This chapter looks at the personal lives of some prominent suffragists. It was not uncommon for such women to have been married to men at some point, and they might leverage their status as a widow to deflect concern about domestic partnerships with women. These arrangements disrupted heterosexual norms regardless of whether the women involved considered them to represent a specific “identity.”
Carrie Chapman Catt was twice married, and her second husband agreed to let her do suffrage work. During that marriage, she traveled with and sometimes lived with Mary Garrett Hay, with whom she lived permanently after her husband’s death.
“Queer domesticity” among suffragists also encompassed singlehood and sharing living space without romantic partnership. But this chapter focuses on women in “Boston marriages.” The nature of the partnerships within Boston marriages could be varied—professional, creative, romantic, platonic, sexual, or combinations thereof. The common factor is a long-term committed pairing who shared a home and were viewed by their community as a couple. At the same time, such women might strategize how to present themselves as normative, in order to act more effectively in the political realm.
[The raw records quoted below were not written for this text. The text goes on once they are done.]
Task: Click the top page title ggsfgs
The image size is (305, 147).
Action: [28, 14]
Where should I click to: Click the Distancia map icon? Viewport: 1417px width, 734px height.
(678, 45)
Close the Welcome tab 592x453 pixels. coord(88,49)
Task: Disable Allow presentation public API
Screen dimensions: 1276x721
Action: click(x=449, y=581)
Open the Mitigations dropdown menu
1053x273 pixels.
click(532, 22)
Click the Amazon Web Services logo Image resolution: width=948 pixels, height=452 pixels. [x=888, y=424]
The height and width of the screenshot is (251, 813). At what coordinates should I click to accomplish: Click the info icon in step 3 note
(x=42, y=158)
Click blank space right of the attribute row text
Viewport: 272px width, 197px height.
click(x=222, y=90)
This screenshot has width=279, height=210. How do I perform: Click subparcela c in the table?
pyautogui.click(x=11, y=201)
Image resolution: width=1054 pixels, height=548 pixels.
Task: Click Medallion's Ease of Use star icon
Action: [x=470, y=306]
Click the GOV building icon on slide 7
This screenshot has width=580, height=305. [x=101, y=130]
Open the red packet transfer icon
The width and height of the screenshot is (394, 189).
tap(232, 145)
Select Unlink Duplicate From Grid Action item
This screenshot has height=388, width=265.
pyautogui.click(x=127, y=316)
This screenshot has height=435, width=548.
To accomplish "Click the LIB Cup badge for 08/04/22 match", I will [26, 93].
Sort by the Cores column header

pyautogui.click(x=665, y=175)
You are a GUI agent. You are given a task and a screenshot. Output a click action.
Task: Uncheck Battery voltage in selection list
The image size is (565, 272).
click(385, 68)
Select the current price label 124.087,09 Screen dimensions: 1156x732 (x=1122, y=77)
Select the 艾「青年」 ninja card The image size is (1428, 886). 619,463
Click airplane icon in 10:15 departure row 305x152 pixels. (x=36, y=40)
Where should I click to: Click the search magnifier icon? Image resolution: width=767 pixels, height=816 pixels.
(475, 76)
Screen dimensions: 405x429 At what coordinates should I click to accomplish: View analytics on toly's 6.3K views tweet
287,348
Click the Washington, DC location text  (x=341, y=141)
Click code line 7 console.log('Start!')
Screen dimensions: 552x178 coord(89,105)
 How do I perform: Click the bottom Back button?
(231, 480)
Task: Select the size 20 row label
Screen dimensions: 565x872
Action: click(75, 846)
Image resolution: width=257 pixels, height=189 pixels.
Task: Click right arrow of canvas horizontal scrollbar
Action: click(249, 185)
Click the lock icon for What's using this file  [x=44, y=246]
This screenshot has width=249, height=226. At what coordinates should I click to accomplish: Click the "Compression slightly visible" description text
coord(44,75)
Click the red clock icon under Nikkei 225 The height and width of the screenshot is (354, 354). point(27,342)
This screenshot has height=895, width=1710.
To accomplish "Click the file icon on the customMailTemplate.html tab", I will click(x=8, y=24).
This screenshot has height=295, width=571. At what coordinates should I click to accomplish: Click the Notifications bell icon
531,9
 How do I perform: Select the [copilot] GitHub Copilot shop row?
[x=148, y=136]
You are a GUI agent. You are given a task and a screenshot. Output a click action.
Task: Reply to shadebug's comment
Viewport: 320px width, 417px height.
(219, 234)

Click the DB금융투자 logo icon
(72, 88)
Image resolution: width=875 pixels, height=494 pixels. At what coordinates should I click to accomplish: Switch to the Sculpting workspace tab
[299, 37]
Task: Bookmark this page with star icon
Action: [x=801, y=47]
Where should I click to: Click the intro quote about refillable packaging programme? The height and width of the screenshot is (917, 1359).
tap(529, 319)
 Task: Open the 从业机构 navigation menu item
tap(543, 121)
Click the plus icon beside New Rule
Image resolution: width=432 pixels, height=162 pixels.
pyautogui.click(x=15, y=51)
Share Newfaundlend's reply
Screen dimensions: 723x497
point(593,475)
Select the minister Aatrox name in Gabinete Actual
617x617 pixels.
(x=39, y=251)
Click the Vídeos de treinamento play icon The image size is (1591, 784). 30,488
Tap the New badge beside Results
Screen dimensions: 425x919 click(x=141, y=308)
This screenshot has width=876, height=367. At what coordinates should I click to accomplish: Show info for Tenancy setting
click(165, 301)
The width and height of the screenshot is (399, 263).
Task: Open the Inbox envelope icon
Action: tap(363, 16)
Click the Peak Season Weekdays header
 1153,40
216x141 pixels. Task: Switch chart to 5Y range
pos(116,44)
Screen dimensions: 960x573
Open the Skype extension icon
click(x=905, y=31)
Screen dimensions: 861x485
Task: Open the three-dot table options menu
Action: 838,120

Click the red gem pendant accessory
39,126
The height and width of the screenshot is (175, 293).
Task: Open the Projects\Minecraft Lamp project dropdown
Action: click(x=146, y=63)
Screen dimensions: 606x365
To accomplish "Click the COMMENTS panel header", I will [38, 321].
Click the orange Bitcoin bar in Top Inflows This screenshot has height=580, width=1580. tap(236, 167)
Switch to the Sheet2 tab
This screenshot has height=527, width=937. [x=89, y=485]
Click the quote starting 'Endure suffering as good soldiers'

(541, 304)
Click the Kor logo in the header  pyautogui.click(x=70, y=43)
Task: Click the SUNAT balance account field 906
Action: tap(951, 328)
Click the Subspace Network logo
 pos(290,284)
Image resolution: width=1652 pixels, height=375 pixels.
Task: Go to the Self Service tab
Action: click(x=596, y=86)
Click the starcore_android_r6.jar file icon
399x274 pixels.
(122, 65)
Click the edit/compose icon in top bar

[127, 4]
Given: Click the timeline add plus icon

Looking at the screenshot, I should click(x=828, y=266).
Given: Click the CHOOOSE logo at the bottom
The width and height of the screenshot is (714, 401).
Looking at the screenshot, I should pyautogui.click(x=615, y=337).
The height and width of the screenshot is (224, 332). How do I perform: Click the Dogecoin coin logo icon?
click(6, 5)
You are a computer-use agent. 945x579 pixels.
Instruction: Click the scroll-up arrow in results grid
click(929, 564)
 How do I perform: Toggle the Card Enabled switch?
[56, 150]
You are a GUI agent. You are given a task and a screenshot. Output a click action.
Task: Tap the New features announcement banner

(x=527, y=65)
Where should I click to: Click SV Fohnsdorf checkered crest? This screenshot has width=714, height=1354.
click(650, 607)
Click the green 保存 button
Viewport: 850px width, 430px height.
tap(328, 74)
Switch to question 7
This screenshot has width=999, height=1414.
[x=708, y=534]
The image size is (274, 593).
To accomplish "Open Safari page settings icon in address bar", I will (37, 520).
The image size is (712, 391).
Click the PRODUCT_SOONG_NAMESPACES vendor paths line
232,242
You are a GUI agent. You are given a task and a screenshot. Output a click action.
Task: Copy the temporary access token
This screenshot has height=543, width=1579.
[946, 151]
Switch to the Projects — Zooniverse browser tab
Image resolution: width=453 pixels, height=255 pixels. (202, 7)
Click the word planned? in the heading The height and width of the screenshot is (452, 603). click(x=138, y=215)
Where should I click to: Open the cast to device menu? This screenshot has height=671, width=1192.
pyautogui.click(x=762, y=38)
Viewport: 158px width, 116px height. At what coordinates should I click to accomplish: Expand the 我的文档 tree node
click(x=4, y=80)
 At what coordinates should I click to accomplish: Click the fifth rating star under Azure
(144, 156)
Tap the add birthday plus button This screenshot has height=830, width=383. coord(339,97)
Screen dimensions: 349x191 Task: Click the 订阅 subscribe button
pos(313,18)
Simply choosing not to marry was a queer act, especially when motivated by feminist principles, but was available only to those with economic independence. The “new woman” who was identified as a type starting around the 1890s was college-educated, oriented toward a career, and—necessarily at that time—not married. This made them vulnerable to accusations of being anti-family, and were targets not only of anti-suffrage forces but also of eugenicists. This could be countered by framing singlehood as a personal sacrifice (for the sake of the movement). But some embraced a positive rejection of marriage as being an inherently unjust institution, claiming the title “Mrs” without a husband, and advocating against double-standards for married and unmarried women. Such views put them at risk of being marginalized by their fellow suffragists. Others chose singlehood after an unsuccessful marriage.
Alternatives to the nuclear family were common in Black communities, relying on networks and extended family relationships. Angelina Grimké provides an illustrative example. With her father working abroad, she lived with various relatives while attending school and developed a romantic friendship with fellow student May Burrill, with whom she exchanged passionate correspondence, although they later separated. She had several other crushes on both women and men while boarding with a family while continuing schooling. Grimké’s poetry illustrates her passions for women, which may have motivated her decision not to marry. But these passions were generally kept out of her correspondence and published work. Grimké’s political activism was a family affair, working on racial equality with Black relatives and on suffrage inspired by her (white) Grimké aunts. She generally lodged with relatives and never found a permanent partner.
Alma Benecke Sass and Hazel Hunkins may or may not have been lovers at Vassar and when their itinerant lives intersected later (both were traveling activists), but Hunkins felt the need to defend their habit of sleeping in the same bed, and their later correspondence is filled with longing for their time together. Neither married and they lived in all-woman environments when traveling. Their heyday in the 1910s and later was an era when advice literature for girls and young women was beginning to warn against co-sleeping, physical affection, and causal touching—warning of unspecified dangers. Their friendship and support continued despite differences over Hunkins’ more radical activities.
Non-normative domestic lives among suffragists also included overlap with free love advocates, and some of these, such as Margaret Foley, had relationships with both women and men.
Some women, such as Black suffragist and racial activist Alice Dunbar Nelson, used marriage strategically to create the image of heteronormative domesticity, which she used rhetorically to frame suffrage activism as a type of “housekeeping.” But her marriage lasted only 4 years and she had sexual relationships with both men and women, including a long-term, if sometimes stormy, partnership with fellow educator Edwina B. Kruse. Her diaries detail multiple affairs with women through 2 further marriages.
The “Boston marriage” was the most classically queer arrangement among suffragists. On the one side a radical rejection of patriarchy, these relationships were sometimes also strongly conforming to traditional images of domestic femininity, and a denial of sexual aspects to their relationship. Such women took a wide range of openness with respect to their private lives, even while presenting publicly as a committed couple.
This tension between desiring an intense, exclusive relationship while presenting it as a type of friendship could fracture some couples. The image of asexuality was a defense against criticism when they were—to all appearances—married.
For women not in heterosexual marriages, framing their public service as a type of maternal care was another defense. The privilege enjoyed by wealthy white activists could also take the form of policing the movement of radical elements, and discouraging the participation of Black women in order to seek the support of racist whites. One couple who took the opposite tack—actively supporting the inclusion of Black suffragists—was Nora Houston and Adele Goodman Clark, who also leveraged their image as “eccentric artists” to defuse scrutiny of their domestic partnership.